Graph Memory
Security checks across malware telemetry and agentic risk
Overview
Graph Memory is a coherent memory plugin, but it automatically stores conversations, sends derived content to configured AI providers, and reuses memories across sessions, so users should review its data-handling carefully.
Use this only if you are comfortable with a persistent memory engine for your OpenClaw conversations. Before installing, decide whether conversations may contain secrets, choose trusted LLM/embedding endpoints, verify where the SQLite database is stored, and look for a way to clear or scope stored memories.
VirusTotal
VirusTotal engine telemetry is currently stale for this artifact.
Risk analysis
Artifact-based informational review of SKILL.md, metadata, install specs, static scan signals, and capability signals. ClawScan does not execute the skill or run runtime probes.
Sensitive details or bad instructions from old conversations could persist and influence future agent behavior across sessions.
This shows automatic persistent storage of all conversation messages and automatic reuse in later prompts.
Message in → ingest ... All messages saved to gm_messages ... turn_index continues from DB max (survives gateway restart) ... Next session → before_prompt_build ... inject into context
Install only if you want persistent cross-session memory; avoid sharing secrets, review the database location, and look for or request clear delete, retention, opt-out, and session-scoping controls.

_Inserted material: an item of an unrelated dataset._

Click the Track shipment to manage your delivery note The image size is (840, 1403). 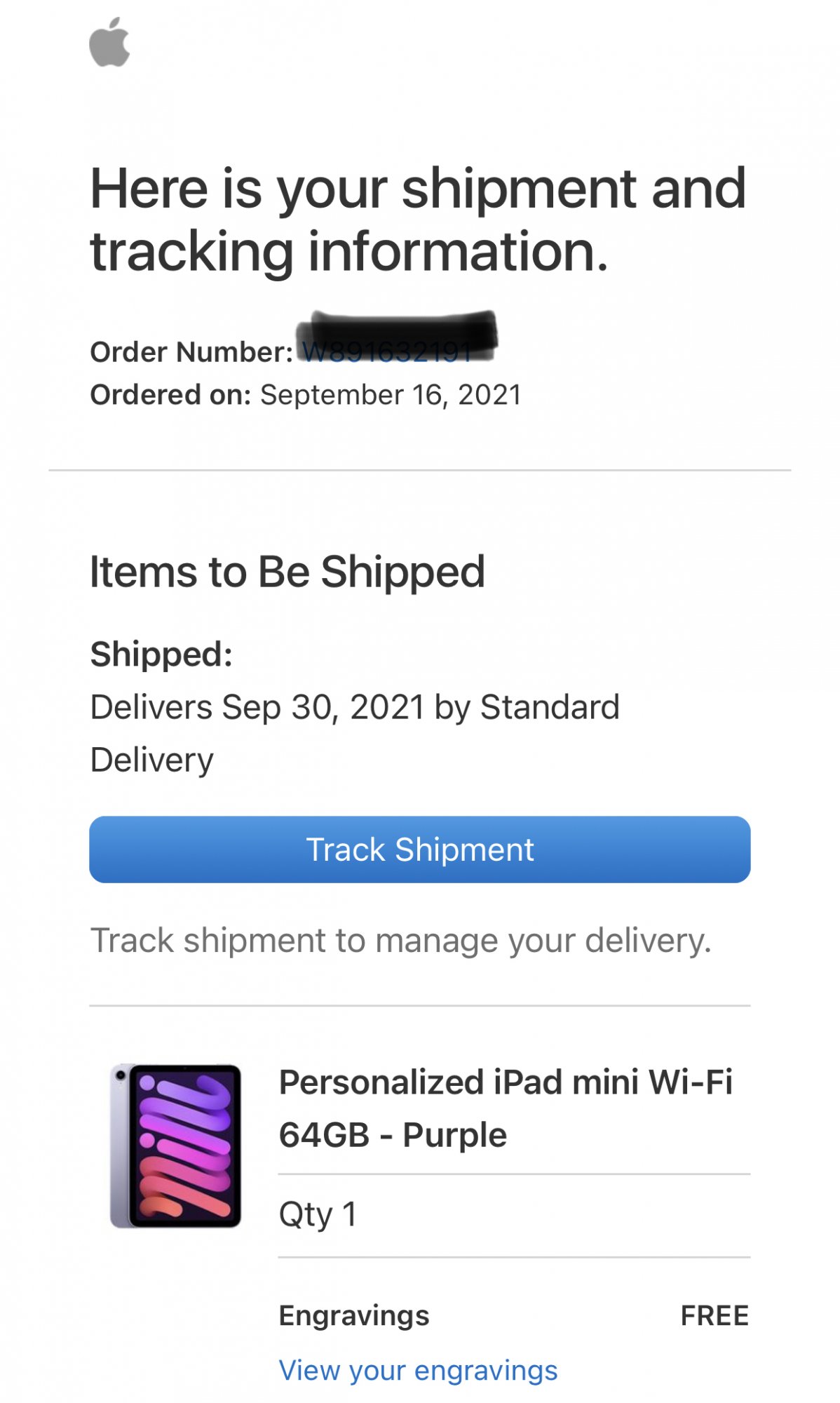400,940
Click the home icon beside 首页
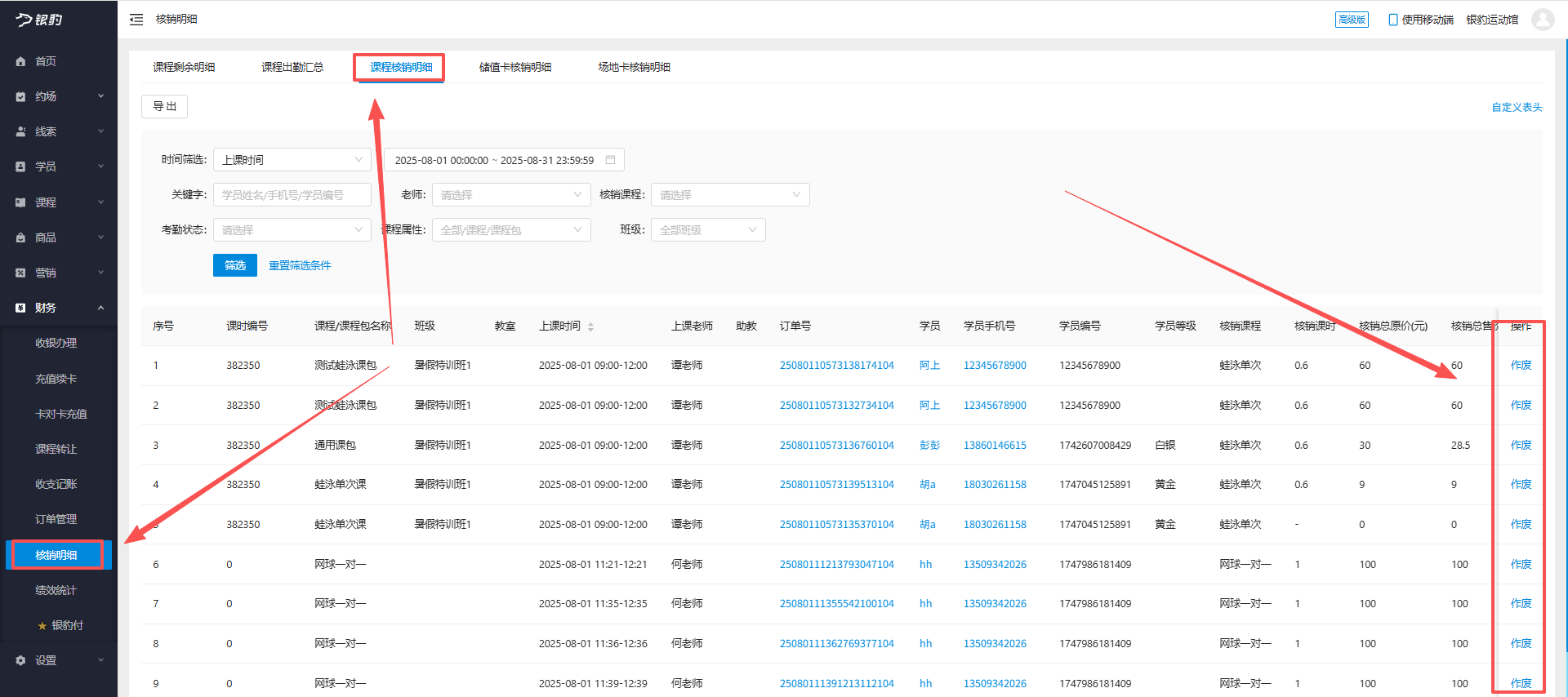This screenshot has width=1568, height=697. tap(20, 61)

A chosen provider may receive parts of your conversations or derived memory content.
The plugin sends conversation-derived content to a configured LLM-compatible provider for extraction and summaries.
LLM (`config.llm`) — Required. Used for knowledge extraction and community summaries. Any OpenAI-compatible endpoint works.
Use only trusted providers or local endpoints, check provider retention policies, and avoid putting secrets into conversations that will be ingested.
Misconfigured or overbroad API keys could incur cost or send data to an unintended provider.
The README requires provider credentials or an environment-variable fallback, even though registry metadata declares no primary credential or required env vars.
"apiKey": "your-llm-api-key" ... "apiKey": "your-embedding-api-key" ... falls back to the `ANTHROPIC_API_KEY` environment variable
Use separate least-privilege keys where possible, store them securely, and verify the configured baseURL before enabling the plugin.
Running the installer gives an external binary local ability to modify OpenClaw setup.
The optional Windows installer is a downloaded executable that changes local OpenClaw configuration and restarts a service.
Download `graph-memory-installer-win-x64.exe` ... it auto-detects your OpenClaw installation ... configures `plugins.slots.contextEngine`, adds the plugin entry, and restarts the gateway
Prefer the package-manager install path when possible, or verify the release source/signature before running the Windows installer.